Our perceptual system is bombarded with diverse information arriving from different sensory modalities, yet we achieve an integrated, coherent percept of our environment. The perceptual system exploits spatial and temporal correlations among sensory events in order to maximize our sensitivity to external cues (Alais & Burr
2004a; Stein & Meredith,
1990). The information from one sensory modality may also be weighed more heavily than others in forming an impression of events (Hillis, Ernst, Banks, & Landy,
2002). For example, the sound of an animal in the woods can indicate a potential threat even when it can be neither seen nor localized through sound effectively. Once the target is foveated, however, the visual system provides the most precise spatial resolution. The perceptual system must therefore be adaptive and dynamic. The study of cross-modal influences provides some insight into the complex processes that coordinate and maintain a reliable representation of the environment.
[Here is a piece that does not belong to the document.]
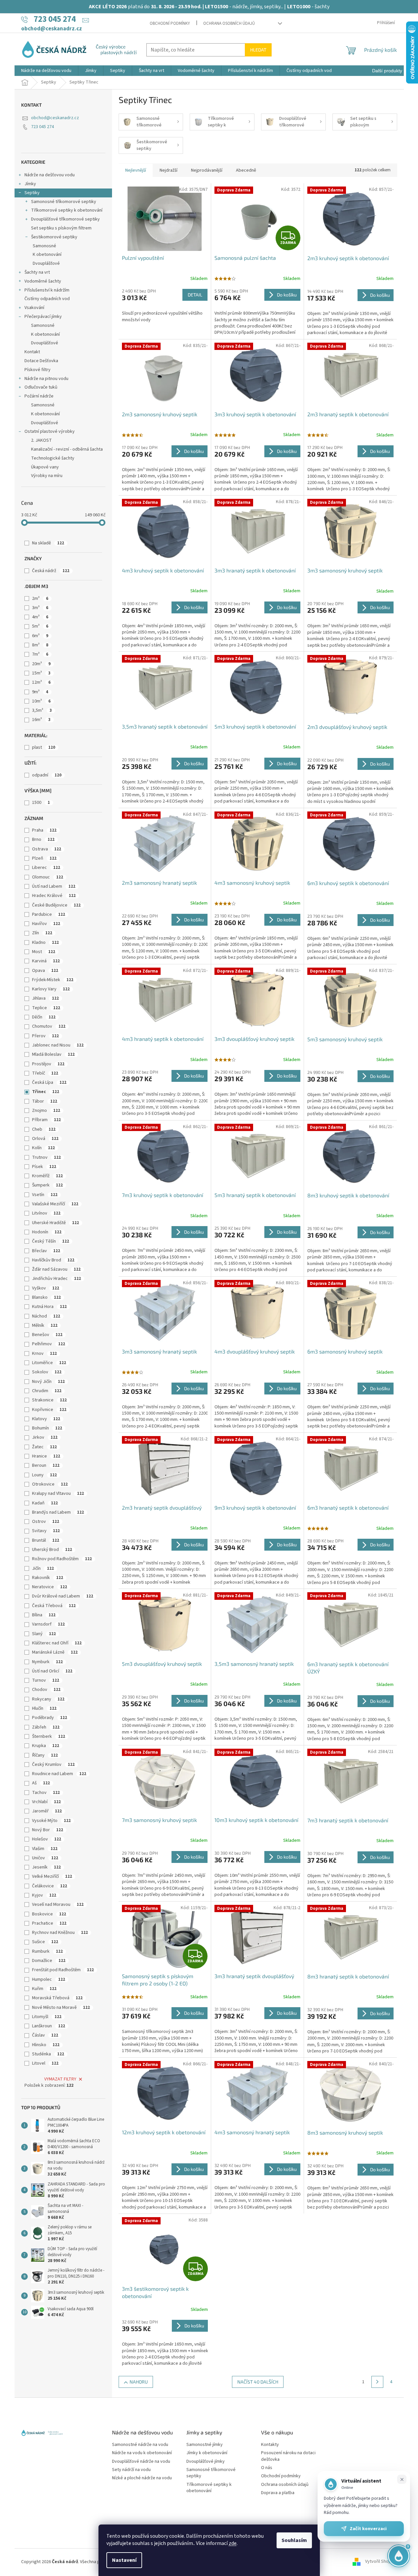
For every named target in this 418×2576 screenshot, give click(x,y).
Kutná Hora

Much research has shown that for spatial events, when auditory and visual cues are discrepant, the sound can appear to emanate from the visual source. The well-known ventriloquist effect (Bertelson & Radeau,
1981; Thurlow & Jack,
1973) is an excellent example of this phenomenon. We experience this effect in our daily lives when the sound from television loudspeakers appears to derive directly from the actors on the screen. A static auditory stimulus can also appear to move with a visual moving object (Kitajima & Yamashita,
1999; Mateeff, Hohnsbein, & Noack,
1985).
With regard to dynamic auditory and visual stimuli, a moving light stimulus can induce perceptual shifts in the apparent velocity as well as the direction of a sound source moving along horizontal, vertical, or depth directions in three-dimensional space (Kitajima & Yamashita,
1999). Similarly, the perceived direction of auditory apparent motion is strongly modified by visual apparent motion (Soto-Faraco, Lyon, Gazzaniga, Spence, & Kingstone,
2002; Soto-Faraco, Spence, & Kingstone,
2004). Yet, auditory spatial events can, under some conditions, induce shifts in the perceived motion of visual stimuli. Meyer and Wuerger (
2001) manipulated the proportion of dots that moved in a coherent direction while a supra-threshold auditory signal was cross-faded between two loudspeakers located behind the display. They demonstrated a bias in the perceived direction of visual motion that was consistent with the direction of auditory motion.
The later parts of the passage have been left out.